The U.S. Department of Energy (DOE) has announced funding for a new Topical Theory Collaboration to be led by DOE's Brookhaven National Laboratory that will aid in the discovery and exploration of a saturated state of gluons. These aptly named particles carry the nuclear strong force, acting as the 'glue' that holds together quarks, the building blocks of all visible matter. By understanding gluons' ability to split and recombine and potentially reach a state of saturation, scientists hope to gain deeper insight into the strong force and the role gluons play in generating the mass, spin, and other properties of hadrons-composite particles made of quarks, such as the protons and neutrons of atomic nuclei.

The SatURated GluE (SURGE) Topical Theory Collaboration aims to develop calculations and a theoretical framework for discovering this unique saturated form of gluonic matter. Such a saturated state is predicted by the theory of quantum chromodynamics (QCD) to be observable in particles accelerated to high energies in particle colliders such as the Relativistic Heavy Ion Collider (RHIC) at Brookhaven Lab, the Large Hadron Collider (LHC) at Europe's CERN laboratory, and the future Electron-Ion Collider (EIC) at Brookhaven.

"Our goal is to advance calculations to high precision and develop a comprehensive framework that allows us to compare our theoretical understanding of gluons' behavior to a wide range of experimental data from RHIC and the LHC and make predictions for what we expect to see at the future EIC," said Bjoern Schenke, the Brookhaven theorist who will serve as Principal Investigator for the SURGE collaboration.

There have been hints of gluon saturation at RHIC and the LHC, including in a recent analysis reported by RHIC's STAR collaboration. Recent upgrades expanding the "forward" range of particle detection at STAR and a new RHIC detector, sPHENIX, will also advance scientists' ability to study the behavior of gluons. The new theory collaboration will help to coordinate these efforts by providing inputs for essential measurements, and by setting consistent benchmarks for accuracy to validate or nullify such searches. Establishing this framework is essential to prepare physicists for "Day 1" discovery physics at the EIC, where signatures of gluon saturation should be fully accessible in the first years of EIC data taking.

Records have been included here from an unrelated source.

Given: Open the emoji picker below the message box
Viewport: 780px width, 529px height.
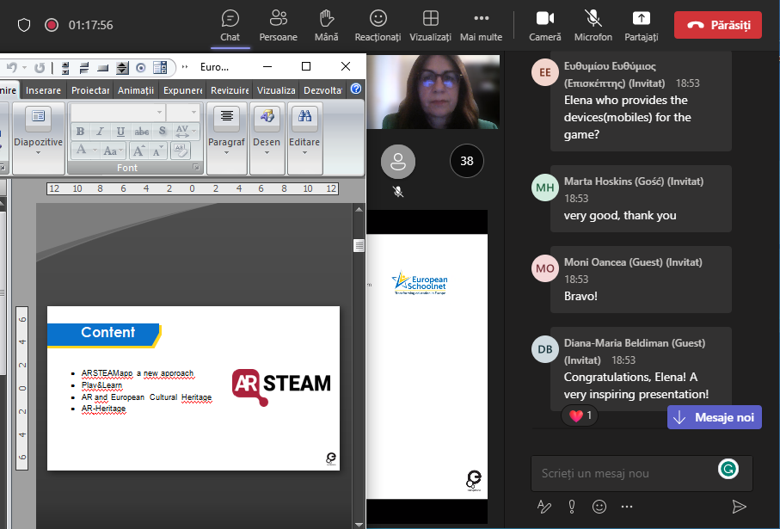Looking at the screenshot, I should coord(599,507).
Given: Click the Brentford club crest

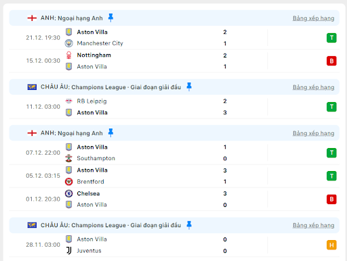Looking at the screenshot, I should tap(69, 181).

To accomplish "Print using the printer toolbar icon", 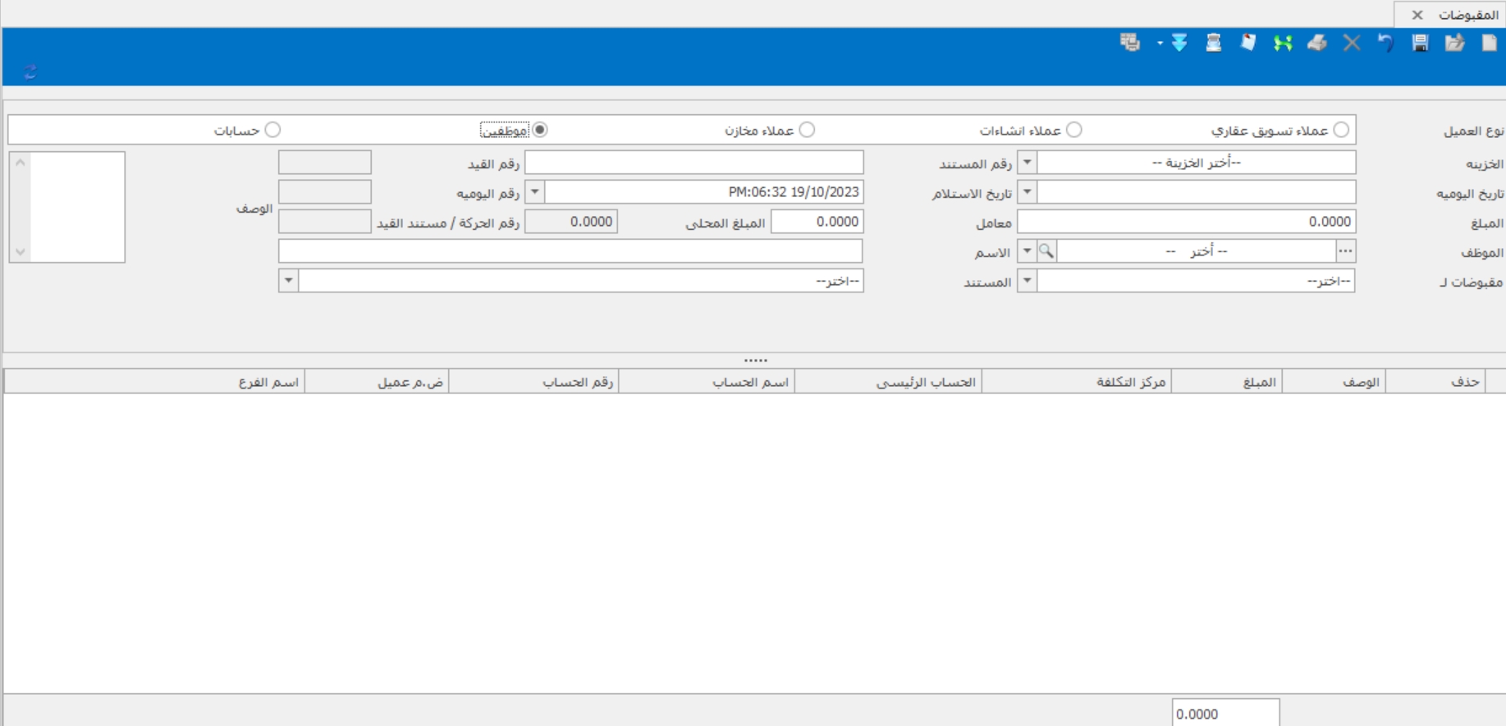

This work will require advances on different theoretical frontiers, including:

+ development of new techniques for computing gluon distributions in the non-saturated regime

+ elevating calculations of the energy evolution towards the saturation regime and of final observables to high precision

+ new developments for computing the formation and modeling of the final particles that emerge from these collisions

+ Monte-Carlo implementations of these calculations, which mimic events as they occur in the experiments.

Obtaining final results that allow a global analysis of this data will rely on a comprehensive and iterative framework that incorporates all these developments. In proposing SURGE, the team emphasized the importance of a collaborative effort from experts in the different areas, as well as close interaction of theorists and experimentalists.

To achieve these goals, the SURGE collaboration will receive $1.95 Million over five years from the Office of Nuclear Physics within DOE's Office of Science. The funding will help to support theorists from a wide range of backgrounds and help to support the future workforce for the field, including five postdoctoral researchers, seven graduate students, and one undergraduate student at 13 institutions. There will also be a bridge position at the University of Illinois at Urbana Champaign, a key collaborator in Brookhaven Lab's nuclear physics research. Schenke will serve as SURGE co-spokesperson, along with Anna Stasto, a professor at Penn State University.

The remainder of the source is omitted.